New Bobby Weed-designed course opens in North Florida
Courtesy of Stillwater

New Bobby Weed-designed course opens in North Florida

Stillwater Golf and Country Club includes three-, six-, nine- and 12-hole loops beginning and ending at the clubhouse.

Bobby Weed Golf Design and the Northeast Florida division of Lennar Corporation announced the grand opening of Stillwater Golf and Country Club, the first new 18-hole layout in North Florida in 20 years. The golf course debuts as the hallmark of Lennar’s active adult gated community in St. Johns County.

“This incredible Bobby Weed-designed course sets Stillwater apart from any other active adult community in the region,” said Matt Figlesthaler, vice president of sales and marketing for Lennar Jacksonville. “With bundled golf club memberships, beautifully-designed new homes, world-class amenities and weekly events, residents at Stillwater will experience the ultimate active lifestyle at a tremendous value.”

Within Stillwater’s 18-hole routing, BWGD has creatively designed “loops” of three, six, nine and 12 holes that start and finish near the clubhouse. Members are given the freedom to play as their time allows.

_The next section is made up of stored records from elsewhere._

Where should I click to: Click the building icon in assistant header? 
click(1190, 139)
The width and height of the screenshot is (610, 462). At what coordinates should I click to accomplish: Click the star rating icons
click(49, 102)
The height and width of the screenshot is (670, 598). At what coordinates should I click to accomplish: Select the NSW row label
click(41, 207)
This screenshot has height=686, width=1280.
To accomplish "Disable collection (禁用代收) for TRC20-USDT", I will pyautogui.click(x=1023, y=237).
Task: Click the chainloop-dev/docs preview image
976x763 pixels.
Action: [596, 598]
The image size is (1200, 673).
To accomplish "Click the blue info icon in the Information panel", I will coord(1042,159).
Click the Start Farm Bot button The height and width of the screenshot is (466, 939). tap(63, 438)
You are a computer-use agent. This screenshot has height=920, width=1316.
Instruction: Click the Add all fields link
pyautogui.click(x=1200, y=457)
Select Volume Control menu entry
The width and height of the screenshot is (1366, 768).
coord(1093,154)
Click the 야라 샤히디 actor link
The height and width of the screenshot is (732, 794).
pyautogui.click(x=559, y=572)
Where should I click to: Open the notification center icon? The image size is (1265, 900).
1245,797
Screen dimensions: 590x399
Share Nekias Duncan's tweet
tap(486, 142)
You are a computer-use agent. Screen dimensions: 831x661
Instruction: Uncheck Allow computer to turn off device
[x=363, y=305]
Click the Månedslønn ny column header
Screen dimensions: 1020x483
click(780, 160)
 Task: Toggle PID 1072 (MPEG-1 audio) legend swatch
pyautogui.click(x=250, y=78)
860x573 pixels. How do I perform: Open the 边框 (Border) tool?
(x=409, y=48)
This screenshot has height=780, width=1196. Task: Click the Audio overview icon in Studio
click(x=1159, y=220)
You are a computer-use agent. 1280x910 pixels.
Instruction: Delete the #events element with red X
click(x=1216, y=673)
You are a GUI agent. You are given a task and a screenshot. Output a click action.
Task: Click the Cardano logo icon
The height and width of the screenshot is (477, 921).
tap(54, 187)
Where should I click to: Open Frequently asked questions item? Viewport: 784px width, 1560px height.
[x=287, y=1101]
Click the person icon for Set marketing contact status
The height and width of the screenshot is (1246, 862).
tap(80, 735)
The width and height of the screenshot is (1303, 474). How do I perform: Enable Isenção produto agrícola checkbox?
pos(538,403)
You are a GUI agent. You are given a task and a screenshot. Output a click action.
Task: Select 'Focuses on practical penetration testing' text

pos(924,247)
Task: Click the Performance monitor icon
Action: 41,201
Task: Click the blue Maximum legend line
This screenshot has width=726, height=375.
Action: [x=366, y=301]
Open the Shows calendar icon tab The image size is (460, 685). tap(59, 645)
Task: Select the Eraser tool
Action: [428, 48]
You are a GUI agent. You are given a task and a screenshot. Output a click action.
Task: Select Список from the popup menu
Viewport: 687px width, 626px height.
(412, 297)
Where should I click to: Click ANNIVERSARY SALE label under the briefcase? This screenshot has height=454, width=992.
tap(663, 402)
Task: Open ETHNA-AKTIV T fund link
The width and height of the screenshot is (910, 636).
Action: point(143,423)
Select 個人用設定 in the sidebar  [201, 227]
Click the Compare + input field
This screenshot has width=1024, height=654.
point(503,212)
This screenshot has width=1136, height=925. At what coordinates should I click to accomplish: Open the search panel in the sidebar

Stillwater was designed with an eye toward environmental stewardship. The course includes 70 acres of irrigated turf on its 148-acre site. Other environmentally motivated efforts include:

  • Up to 25 million gallons of water to be saved annually from non-irrigated areas
  • TifTuf Bermudagrass fairways, tees and approaches use 38 percent less water than similar varieties
  • No rough; all fairways are efficiently mowed using a single height of cut
  • Non-irrigated centipedegrass native areas offer contrasting swaths of texture and color

BWGD has installed sod wall EcoBunkers throughout the course. Unique to North Florida, layers of artificial sod are stacked at 55 to 60-degree angles to fortify the bunker edges and create the visual appeal of Scottish-style pot bunkers.

Also distinct to Florida’s First Coast, lay-down walls are used in lieu of traditional vertical bulkheads. Planks of treated timber are seamlessly tied together, then stylishly angled from the water to the playing surface. Stillwater’s inspiration came from Weed and Pete Dye’s similarly styled walls at Long Cove Club.

Stillwater’s 16-acre practice facility will be a rain or shine, year-round destination. The lighted driving range has covered hitting bays equipped with Toptracer Range. The practice facility also includes three putting and chipping greens, highlighted by a 16,041-square-foot Himalayan-style putting course.

“Stillwater delivers terrific shot values with ample playing areas that encourage the old-style game of low, running approach shots,” said Weed, a longtime Jacksonville-area resident. “It is incumbent upon us as architects to be good stewards of the environment, while simultaneously designing courses that create interest, flexibility and fun. We accomplished these goals at Stillwater.”